Hubo una extraña disonancia entre la grandilocuencia de los propósitos foxistas
y sus magros resultados (recordemos otro fiasco: la fiscalía especial para
investigar delitos del pasado).
En
la campaña del 2006, el más hiperactivo y maniático de los candidatos, el que
llamaba a la “purificación total” del país, resultó derrotado por el que
prometía menos olas y parecía más tranquilo. Felipe Calderón ha gobernado sin
gran entusiasmo. Y, más que deprimido, se le nota enojado con la circunstancia.
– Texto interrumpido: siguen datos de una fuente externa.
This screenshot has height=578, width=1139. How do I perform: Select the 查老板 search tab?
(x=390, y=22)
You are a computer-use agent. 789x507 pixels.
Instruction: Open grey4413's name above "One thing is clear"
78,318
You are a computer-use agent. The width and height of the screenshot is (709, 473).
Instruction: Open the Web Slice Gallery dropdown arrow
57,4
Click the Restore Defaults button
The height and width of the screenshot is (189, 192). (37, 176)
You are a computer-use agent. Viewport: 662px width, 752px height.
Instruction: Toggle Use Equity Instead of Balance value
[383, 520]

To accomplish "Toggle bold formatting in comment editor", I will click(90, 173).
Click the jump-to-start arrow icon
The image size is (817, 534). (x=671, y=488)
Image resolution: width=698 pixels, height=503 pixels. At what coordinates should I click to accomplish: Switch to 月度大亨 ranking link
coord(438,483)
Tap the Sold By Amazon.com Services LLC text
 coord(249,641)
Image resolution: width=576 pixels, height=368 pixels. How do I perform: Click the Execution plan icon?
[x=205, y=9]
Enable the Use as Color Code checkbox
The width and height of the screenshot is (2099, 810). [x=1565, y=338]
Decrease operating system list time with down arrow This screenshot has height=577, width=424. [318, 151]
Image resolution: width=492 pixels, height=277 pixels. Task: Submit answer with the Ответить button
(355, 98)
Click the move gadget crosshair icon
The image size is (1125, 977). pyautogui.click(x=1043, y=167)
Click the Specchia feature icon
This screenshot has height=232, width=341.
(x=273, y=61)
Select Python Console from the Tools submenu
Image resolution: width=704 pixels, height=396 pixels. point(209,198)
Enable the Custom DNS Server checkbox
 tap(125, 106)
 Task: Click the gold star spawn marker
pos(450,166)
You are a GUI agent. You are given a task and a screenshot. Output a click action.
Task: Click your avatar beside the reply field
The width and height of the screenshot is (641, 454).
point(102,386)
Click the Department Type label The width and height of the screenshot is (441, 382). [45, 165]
Su gobierno ha sido de reformas nonatas, depresión económica, locales cerrados
(por la crisis, por la influenza, por la violencia) y tercermundismo pleno en
la mayor parte de los indicadores. La única característica adicional ha sido
-¿cómo decirlo en términos psicológicos?- mortecina. Un sexenio en el que se
revirtió la tendencia histórica a la baja en los homicidios y en el que la imagen
internacional de México se deteriora. Una etapa nada buena para la autoestima
nacional.
Así
las cosas, si la nueva teoría del péndulo político funciona, un hiperactivo se
perfila hacia el 2012. Entre los aspirantes, hay uno visible en el PRI (y el
otro también es activillo) y un maniático en el PRD (y el otro no se queda
atrás: juega a ser “el mejor alcalde del mundo”), mientras que para los tres del
PAN hay que hacer un esfuerzo para sacarles una débil sonrisa. El nuevo péndulo
no traería buenas nuevas para Acción Nacional.